到着した直後から強引に軟禁される可能性も考えられるので、紅梓は後から合流し剛盾は残留してもらう形だ。捕まったら脱出するのに協力してもらったり、場合によってはエルフやドワーフと協力体制にあるという証言を貰う為である。

 

万が一に備えて指南車モドキを作る準備をしておき、対象を何にするかだけは決めておく。僕以外が捕まった時はその都度に決められるが、宮城に出仕した後に僕が捕まった場合はどうしようもない。その時に備えて指標は僕であり、おでかけ前に最大限の魔力を注ぐことになるだろう。

 

「どーして央都に行っちゃいけないの?」

「捕まる可能性があるからだよ。『お代官さま』も呼ばれてる可能性もあるし、できれば止めた方が良いと思うなあ」

 親しき仲にもパンチあり、というのが外交の基本らしい。

お互いに牽制しながら一時的に手を結ぶというのが外交の在り方で、最初にむりを主張したり相手の弱みをチラ付かせてから交渉に入るらしい。これが親しい貴族同士ならば話は別だが、中央の貴族と仲が良いはずも無かった。なお『お代官さま』というのは故郷に居た時の代官だ。双葉が妾にされそうになり、一緒に逃げる事になった原因である。

 

なお都である央都は正式には夏都と呼び、この国の名前は第二王朝『夏』という事になっている。群雄割拠前にあったらしい大きな王朝を春王朝と贈り名し、自分たちが継いでいると謡ったのだとか。もし今の貴族の中から次の王朝が勃興した場合、秋王朝にでもなるのだろうか。

 

「うっ嘘だ! 騙されないもん! 一人だけ美味しい物食べるのってズルイ!」

「騙してないってば。
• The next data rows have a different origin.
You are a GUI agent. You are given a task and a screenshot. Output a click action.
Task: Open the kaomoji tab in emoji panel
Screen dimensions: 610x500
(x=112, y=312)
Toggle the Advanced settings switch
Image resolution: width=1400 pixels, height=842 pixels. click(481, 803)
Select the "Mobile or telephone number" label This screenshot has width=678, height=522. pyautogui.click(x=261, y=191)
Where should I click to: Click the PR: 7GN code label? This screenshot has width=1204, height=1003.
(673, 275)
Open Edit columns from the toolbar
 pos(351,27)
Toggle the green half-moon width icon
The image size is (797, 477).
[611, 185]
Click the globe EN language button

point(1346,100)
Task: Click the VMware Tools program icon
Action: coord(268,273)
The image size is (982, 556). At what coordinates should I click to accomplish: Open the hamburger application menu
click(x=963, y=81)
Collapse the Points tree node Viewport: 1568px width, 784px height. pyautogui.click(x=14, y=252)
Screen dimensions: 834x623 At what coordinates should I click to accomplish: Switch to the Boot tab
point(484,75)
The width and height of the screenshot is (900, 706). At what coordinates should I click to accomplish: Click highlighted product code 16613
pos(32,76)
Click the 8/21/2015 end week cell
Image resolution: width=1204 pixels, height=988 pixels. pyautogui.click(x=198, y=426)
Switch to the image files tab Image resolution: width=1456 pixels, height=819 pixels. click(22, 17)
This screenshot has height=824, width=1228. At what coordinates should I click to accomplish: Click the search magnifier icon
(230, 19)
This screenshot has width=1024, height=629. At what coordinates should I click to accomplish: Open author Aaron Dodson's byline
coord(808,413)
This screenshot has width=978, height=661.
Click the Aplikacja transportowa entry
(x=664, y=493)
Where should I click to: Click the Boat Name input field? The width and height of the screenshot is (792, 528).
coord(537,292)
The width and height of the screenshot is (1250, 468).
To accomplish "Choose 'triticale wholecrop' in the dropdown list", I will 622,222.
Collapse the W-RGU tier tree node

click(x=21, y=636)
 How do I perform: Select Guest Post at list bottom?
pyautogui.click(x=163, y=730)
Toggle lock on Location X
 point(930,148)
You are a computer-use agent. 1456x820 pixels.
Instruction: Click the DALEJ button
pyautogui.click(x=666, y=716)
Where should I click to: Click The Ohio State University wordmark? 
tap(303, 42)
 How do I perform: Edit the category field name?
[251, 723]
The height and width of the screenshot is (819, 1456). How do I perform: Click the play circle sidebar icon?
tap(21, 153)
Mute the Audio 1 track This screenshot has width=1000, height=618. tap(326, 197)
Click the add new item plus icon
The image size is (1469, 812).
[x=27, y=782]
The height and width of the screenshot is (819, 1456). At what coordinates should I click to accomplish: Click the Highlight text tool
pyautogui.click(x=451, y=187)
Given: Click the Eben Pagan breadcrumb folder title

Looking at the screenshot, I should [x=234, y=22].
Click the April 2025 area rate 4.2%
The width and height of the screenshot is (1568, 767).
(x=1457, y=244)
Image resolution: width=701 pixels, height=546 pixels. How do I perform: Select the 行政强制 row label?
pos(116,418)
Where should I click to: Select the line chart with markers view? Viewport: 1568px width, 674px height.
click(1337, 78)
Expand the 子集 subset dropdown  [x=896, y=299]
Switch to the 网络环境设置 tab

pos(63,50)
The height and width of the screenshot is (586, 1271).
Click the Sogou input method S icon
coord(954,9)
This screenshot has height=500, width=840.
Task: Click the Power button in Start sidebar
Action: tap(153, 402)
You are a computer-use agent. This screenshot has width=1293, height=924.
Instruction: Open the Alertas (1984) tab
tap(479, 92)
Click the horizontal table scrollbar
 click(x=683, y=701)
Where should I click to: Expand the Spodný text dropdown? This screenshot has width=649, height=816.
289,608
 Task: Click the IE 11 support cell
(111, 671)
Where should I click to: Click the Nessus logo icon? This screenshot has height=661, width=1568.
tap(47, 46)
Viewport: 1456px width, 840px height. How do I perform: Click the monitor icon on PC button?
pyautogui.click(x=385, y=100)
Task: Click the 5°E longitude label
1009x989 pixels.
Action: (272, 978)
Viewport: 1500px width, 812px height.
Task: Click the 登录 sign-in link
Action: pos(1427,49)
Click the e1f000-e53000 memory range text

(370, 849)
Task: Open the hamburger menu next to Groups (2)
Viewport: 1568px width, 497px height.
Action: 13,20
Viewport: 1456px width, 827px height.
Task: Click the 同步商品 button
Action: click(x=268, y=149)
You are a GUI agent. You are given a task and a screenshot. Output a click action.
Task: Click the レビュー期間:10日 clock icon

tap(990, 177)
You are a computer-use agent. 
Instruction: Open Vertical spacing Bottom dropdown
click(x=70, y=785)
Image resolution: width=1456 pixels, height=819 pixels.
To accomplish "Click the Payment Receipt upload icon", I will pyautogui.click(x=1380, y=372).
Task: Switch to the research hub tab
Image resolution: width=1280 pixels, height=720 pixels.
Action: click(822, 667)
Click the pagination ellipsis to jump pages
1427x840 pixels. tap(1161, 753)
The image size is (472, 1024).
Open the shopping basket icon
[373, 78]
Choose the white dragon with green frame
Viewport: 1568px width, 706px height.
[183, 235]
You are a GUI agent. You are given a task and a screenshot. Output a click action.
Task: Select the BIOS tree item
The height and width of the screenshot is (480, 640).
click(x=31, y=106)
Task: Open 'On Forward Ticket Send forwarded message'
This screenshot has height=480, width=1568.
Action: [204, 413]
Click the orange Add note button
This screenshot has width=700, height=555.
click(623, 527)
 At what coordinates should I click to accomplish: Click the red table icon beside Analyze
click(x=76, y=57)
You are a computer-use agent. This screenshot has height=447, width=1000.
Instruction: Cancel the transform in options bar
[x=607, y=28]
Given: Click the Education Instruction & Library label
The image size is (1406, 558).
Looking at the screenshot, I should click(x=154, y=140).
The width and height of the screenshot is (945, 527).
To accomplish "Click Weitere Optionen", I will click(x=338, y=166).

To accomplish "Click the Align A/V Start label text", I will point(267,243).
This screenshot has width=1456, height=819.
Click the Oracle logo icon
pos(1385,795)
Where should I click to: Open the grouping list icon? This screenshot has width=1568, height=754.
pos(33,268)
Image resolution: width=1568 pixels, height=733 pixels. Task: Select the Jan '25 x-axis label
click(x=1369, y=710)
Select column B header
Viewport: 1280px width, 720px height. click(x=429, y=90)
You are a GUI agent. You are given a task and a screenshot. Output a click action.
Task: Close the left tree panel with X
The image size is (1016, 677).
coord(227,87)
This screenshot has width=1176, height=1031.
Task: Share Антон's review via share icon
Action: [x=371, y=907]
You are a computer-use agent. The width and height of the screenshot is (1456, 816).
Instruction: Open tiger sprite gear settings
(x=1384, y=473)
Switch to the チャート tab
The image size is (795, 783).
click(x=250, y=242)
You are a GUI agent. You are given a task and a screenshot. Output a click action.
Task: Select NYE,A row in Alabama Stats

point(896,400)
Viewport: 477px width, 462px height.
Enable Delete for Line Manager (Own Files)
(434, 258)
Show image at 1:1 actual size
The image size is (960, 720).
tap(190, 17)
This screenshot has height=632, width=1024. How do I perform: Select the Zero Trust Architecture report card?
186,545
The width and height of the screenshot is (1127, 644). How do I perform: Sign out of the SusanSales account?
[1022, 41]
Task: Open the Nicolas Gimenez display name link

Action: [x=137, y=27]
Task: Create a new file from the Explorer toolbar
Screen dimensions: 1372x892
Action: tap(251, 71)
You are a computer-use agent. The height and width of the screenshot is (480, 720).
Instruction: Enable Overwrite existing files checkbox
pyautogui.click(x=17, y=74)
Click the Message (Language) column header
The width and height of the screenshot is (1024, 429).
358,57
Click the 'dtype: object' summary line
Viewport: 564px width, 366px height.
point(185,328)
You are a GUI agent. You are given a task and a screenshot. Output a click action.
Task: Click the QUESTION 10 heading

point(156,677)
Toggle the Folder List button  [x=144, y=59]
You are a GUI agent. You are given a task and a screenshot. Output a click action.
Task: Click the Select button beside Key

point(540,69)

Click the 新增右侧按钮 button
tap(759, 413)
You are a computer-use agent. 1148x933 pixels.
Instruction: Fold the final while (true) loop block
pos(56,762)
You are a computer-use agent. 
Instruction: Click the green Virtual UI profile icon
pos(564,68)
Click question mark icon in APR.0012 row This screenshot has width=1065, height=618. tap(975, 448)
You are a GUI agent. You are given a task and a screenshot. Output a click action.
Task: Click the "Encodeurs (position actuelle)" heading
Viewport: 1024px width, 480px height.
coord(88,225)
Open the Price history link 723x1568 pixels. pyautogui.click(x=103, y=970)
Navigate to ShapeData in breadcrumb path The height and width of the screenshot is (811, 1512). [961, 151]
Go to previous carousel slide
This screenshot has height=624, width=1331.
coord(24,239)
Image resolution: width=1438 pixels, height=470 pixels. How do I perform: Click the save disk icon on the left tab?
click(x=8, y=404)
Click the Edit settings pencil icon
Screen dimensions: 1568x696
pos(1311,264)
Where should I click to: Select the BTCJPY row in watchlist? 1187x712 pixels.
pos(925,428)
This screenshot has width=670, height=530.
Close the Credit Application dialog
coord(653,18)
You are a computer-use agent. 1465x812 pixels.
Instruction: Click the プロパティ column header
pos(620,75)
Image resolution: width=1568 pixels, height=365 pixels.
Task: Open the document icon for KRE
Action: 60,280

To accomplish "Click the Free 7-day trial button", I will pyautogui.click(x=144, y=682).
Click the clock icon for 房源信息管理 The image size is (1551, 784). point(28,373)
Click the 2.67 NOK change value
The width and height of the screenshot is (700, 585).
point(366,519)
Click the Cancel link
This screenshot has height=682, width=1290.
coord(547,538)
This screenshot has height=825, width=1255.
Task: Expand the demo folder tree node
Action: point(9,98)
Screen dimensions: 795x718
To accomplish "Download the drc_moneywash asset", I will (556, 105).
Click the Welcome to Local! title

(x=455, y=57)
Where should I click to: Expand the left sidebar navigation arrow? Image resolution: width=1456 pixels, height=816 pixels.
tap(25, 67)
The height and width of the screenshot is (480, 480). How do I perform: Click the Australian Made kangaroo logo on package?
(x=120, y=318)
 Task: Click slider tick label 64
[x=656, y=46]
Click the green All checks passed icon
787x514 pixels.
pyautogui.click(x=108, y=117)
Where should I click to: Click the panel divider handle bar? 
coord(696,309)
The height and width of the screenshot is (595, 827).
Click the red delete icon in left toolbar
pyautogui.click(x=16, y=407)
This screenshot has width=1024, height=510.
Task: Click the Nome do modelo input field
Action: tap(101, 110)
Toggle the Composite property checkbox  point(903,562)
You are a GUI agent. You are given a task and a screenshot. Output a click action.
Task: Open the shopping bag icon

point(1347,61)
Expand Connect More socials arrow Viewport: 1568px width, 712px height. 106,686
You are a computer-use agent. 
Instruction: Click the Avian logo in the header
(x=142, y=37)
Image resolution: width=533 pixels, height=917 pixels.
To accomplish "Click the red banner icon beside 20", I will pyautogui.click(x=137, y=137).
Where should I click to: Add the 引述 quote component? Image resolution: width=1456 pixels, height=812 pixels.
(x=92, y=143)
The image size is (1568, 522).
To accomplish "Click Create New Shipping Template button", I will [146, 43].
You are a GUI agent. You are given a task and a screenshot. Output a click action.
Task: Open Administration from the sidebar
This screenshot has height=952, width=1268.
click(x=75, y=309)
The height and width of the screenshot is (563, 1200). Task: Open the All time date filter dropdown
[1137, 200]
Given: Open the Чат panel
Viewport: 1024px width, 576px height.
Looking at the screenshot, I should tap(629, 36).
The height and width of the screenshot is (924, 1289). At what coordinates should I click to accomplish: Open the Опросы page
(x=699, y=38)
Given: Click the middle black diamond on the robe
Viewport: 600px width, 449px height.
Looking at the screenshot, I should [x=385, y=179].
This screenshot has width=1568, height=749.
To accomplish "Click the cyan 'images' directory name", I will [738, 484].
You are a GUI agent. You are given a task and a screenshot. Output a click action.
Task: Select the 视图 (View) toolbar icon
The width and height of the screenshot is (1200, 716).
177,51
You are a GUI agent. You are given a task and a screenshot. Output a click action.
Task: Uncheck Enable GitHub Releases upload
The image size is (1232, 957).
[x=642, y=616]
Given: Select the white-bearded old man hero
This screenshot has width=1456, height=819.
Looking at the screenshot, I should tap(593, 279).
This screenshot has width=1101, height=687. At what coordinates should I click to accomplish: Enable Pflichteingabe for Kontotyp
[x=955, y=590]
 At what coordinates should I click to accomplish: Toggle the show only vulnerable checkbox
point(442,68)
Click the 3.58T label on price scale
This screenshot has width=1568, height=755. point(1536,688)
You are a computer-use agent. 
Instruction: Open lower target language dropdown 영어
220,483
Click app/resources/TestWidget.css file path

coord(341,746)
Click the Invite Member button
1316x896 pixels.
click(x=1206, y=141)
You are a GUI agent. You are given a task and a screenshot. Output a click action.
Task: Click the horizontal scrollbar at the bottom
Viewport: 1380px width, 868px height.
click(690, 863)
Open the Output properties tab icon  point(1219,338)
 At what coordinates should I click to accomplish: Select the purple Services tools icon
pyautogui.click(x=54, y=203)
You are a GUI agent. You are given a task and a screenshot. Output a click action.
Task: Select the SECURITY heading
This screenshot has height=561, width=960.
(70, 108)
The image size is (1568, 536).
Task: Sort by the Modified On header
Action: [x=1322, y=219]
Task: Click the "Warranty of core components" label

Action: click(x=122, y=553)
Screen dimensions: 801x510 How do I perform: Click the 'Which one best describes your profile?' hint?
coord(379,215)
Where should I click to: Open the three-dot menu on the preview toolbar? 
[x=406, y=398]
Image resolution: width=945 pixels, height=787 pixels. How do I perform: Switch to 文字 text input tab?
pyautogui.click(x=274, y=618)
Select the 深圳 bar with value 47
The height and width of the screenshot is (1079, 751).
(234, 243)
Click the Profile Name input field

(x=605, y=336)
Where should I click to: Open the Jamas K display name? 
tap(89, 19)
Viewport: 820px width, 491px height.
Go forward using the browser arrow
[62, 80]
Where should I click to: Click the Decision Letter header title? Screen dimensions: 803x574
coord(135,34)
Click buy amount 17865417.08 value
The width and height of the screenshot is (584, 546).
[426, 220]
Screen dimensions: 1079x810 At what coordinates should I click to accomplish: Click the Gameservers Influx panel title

それに中央は光の教団の影響下だから基本的に美味しくないよ。知ってるでしょ」

「あー」

 前にも言ったかもしれないが、邪悪な力の影響を抜くために素材を煮込み過ぎなのだ。

産業革命直後のイギリス料理の様に、クタクタに煮込んで悪影響を乗り除く。これをスパイスで無理やり味付けしてる訳なので基本的に美味しくない。傭兵時代に双葉が怒った時、奮発してできるだけ 高級(だけど一見さんを断らない程度の店)に行ったことがあるが、技巧に凝ったりスパイスの差を感じ取るような物であった。おそらくは宮廷料理でも同じだろう。

 

僕は元日本人だから薄味は大丈夫なのだが……旨味どころか素材の味がしない料理はできるだけ食べたくない。岩塩が採れるらしく塩だけは豊富なのだけど、しょっぱさで誤魔化すのにも限界があるからね。

 

「それなら我慢するけど……。こっちで誰かに作ってもらっていい?」

「別にいけど砂糖の使い過ぎには気を付けてね。カラメルは特別な理由が無い限り作成禁止。カリントウとコンペイトウはもってのほか」

「ケチー」

 そんなこんなで人質に取られ易い双葉は村で待機してもらう事にした。

ここに居ればイザとなったらエルフの領域に逃げられるし、双葉が居れば僕の判断かどうか判り易いので、代官の黄三硯も他所の貴族に強気に出れるしね。

 

代わりに同行してもらうというか、お互い様と言う感じで協力し合う予定なのが紅包さまだ。彼も先の北上戦で活躍したという理由で呼びつけられ、僕と同じように都行きを求められている。場合によっては南領からの人質扱いされかねないので、僕が西領奪還の話をする時に、彼の話を出して戻る為の道筋を作る予定だった。

 

(紅家の使節に、都にある緋家の屋敷、そして南領と仲の良い貴族たちへの挨拶と進物。……ここまで用意して置けば、いきなり拘束されないとは思うんだけどな)

 一番困る事態と、一番されたくないことは違う。

されたくないのは拷問であり、双葉を捉えられて脅されることだ。しかし軟禁されて僕が人質になったり、作戦書だけ書かされるというのもできれば遠慮したいところだ。それさえ除けば勲章だの褒章自体は無くたって良い。

 

南領の諸候押しては戦争に駆り出されて赤字続きで人死にも出るというのは困りものだが、極論を言えば最悪の事態ではないので許容範囲だ。そういう訳で双葉が人質に取られたり、僕が軟禁されてもう会えないとかいう事態だけは最優先で対処しておいたのだ。

 

「剛盾さん。例の物は完成した?」

「一応は……というところかのう。ただのガラス板なら簡単なんじゃが、それでは意味がないんじゃろうしな。今のところは目が悪い奴が昔に見れた場所を、時間をかけて元の様に見れる程度だの」

 剛盾に残ってもらうのは協力関係を証言してもらう為だが、とある品が未完成だからだ。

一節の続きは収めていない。